Smith and Yu have collaborated before, but this study merges both researchers’ backgrounds and focuses, with Smith’s area of specialty being in electrophysiology and experimentation and Yu’s expertise in brain-computer interfaces and computational approaches.

One place of inspiration for their study comes from an unlikely source: people who are paralyzed and are able to move cybernetic limbs through thinking.

“When they think about moving, even though they can’t actually move, it is possible to listen in to their motor neurons and use that to guide a computer cursor or a robotic arm,” Smith said.

Smith said the project takes the idea that thinking can lead to physical movement in robotic or computer-based systems and applies it to the sensory and cognitive domains.
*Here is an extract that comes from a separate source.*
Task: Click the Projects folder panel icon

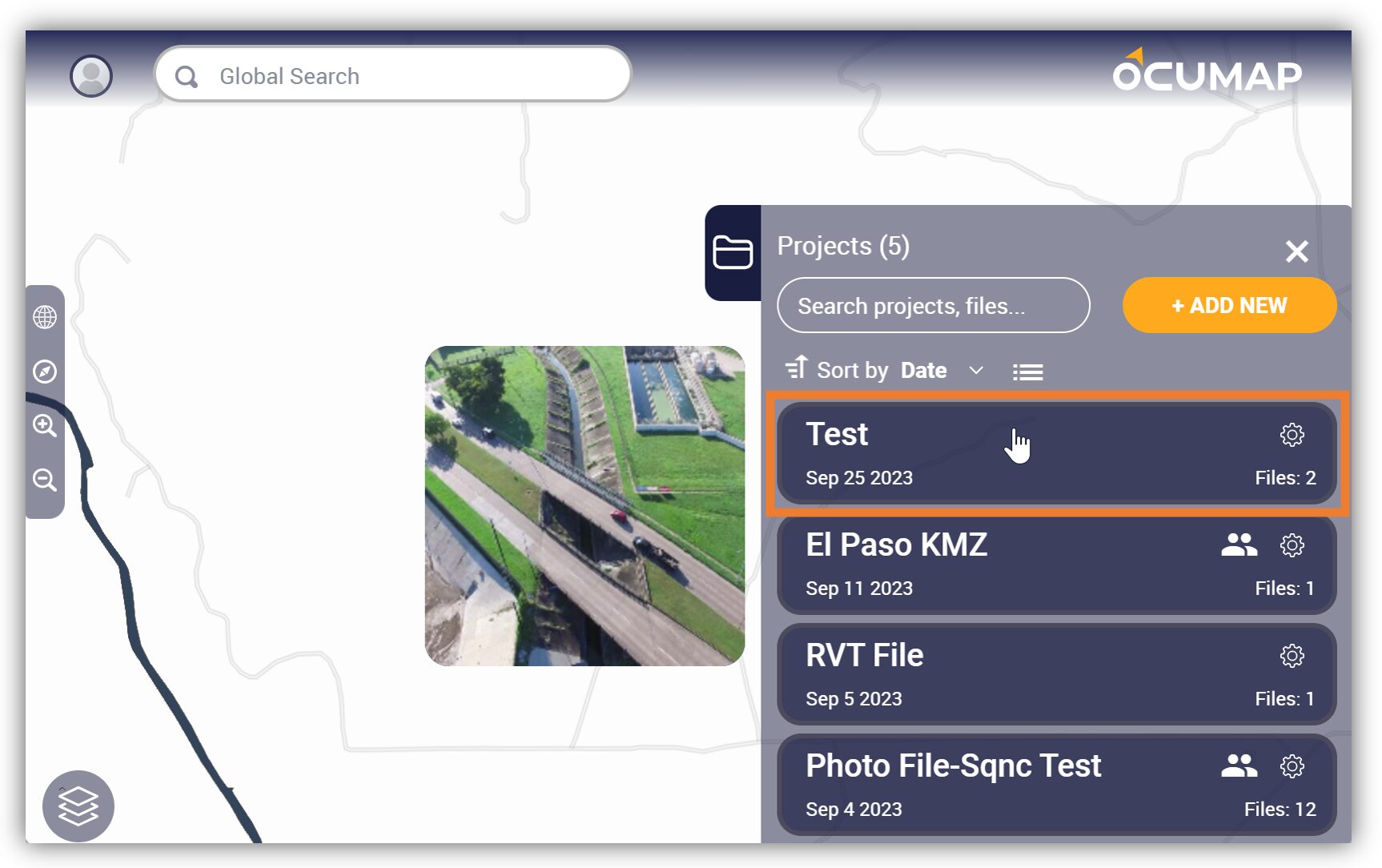Action: coord(733,251)
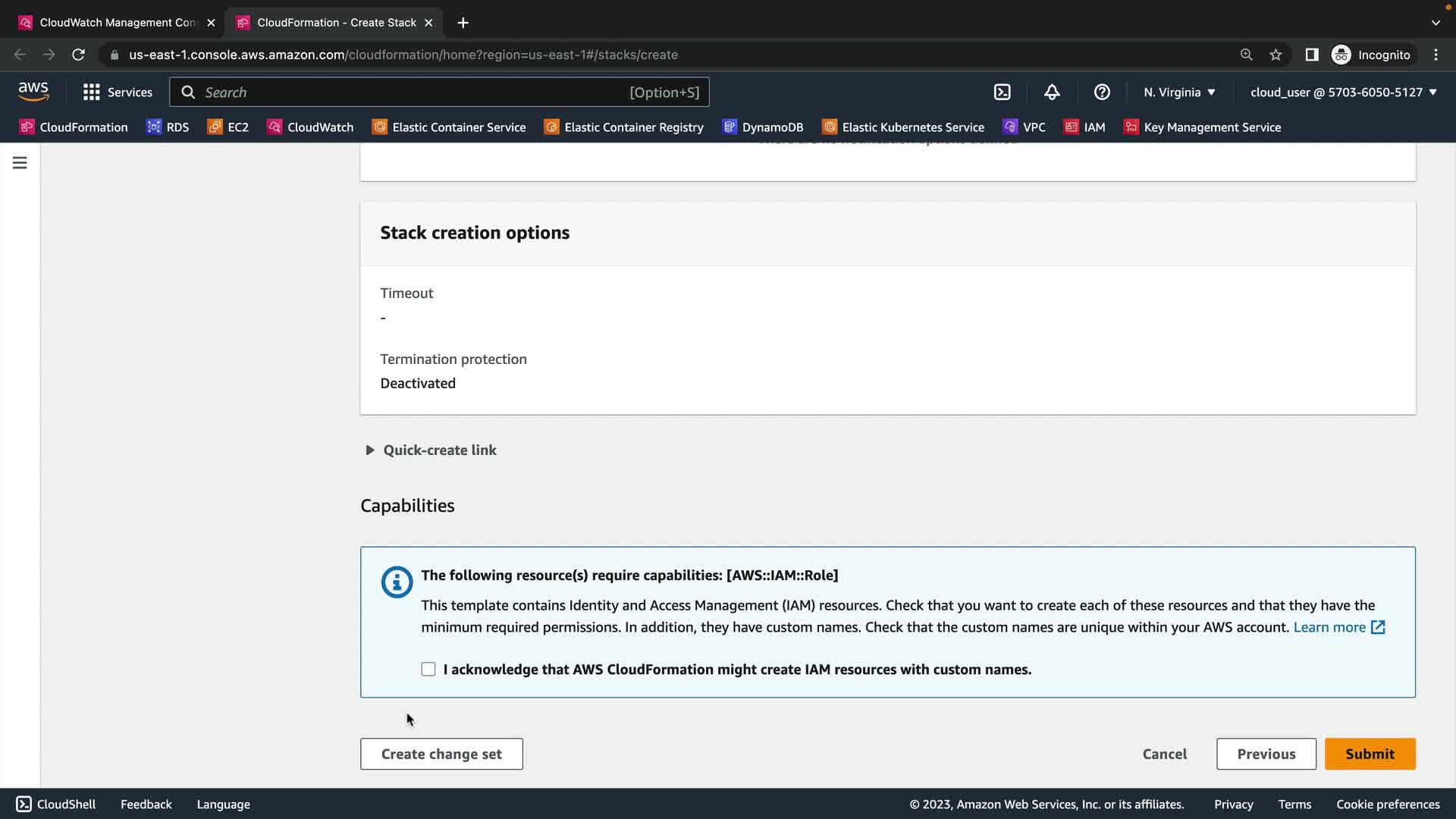Click the AWS logo home icon

[33, 92]
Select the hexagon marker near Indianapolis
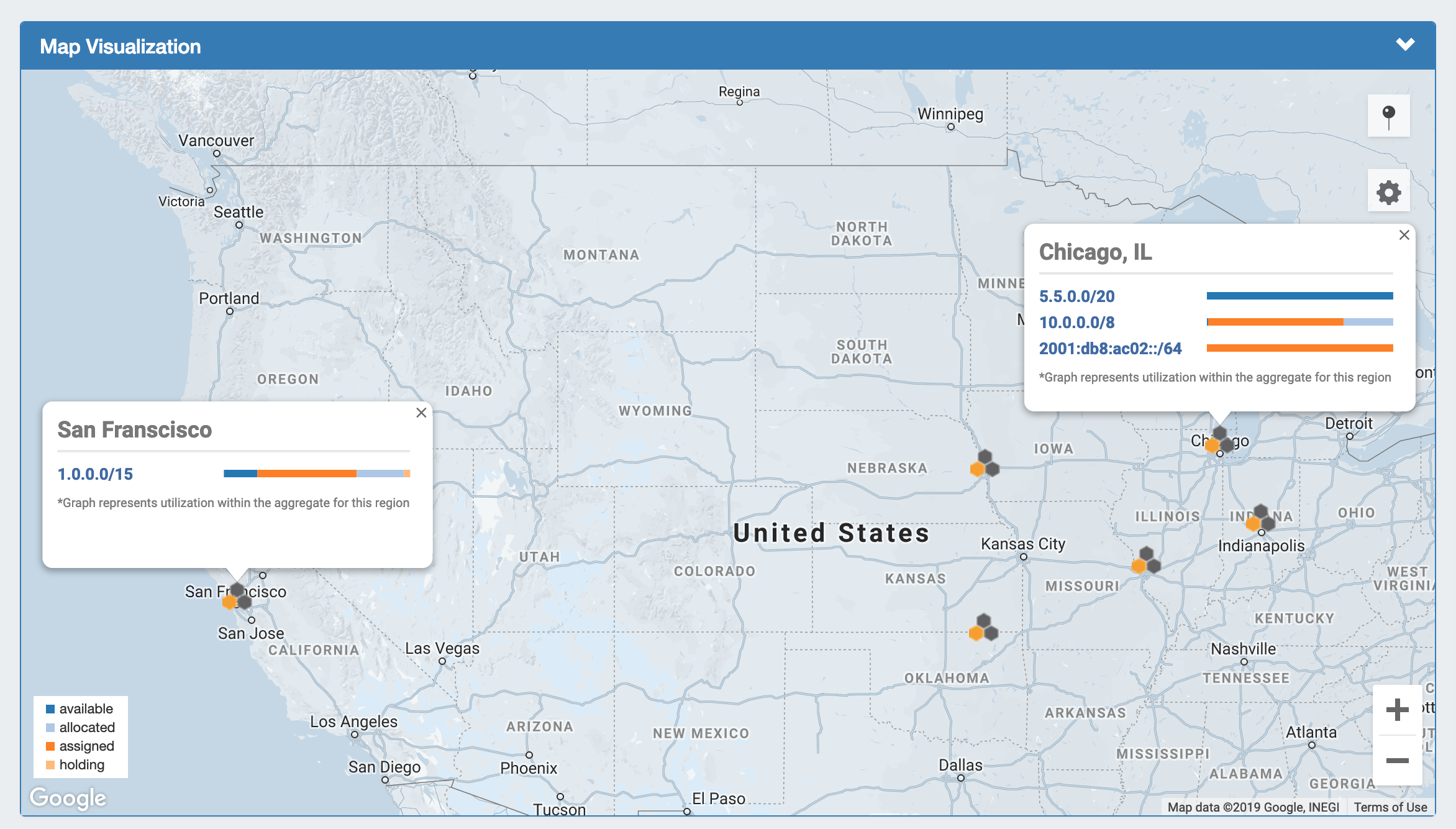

If successful, it may aid in treatment of more cognitive disorders such as attention deficit disorder and in recovery of function after brain injury.

To accomplish this, the researchers will try to make animals control their brains in a way that maximizes their attention.

“We teach animals to expect a visual stimulus, like a flash, that will appear at a certain location in space,” Smith said. “We can show through their behavior that they’re paying attention to the visual flash and listen in on their neurons at the same time. Then, we can build an interface to give them feedback and observe how it affects their attention.”

These target trainings offer hope that in the future, people may be able to be taught how to focus more in an academic environment and in daily life.

The project was recently awarded a four-year, $1 million grant by the National Science Foundation.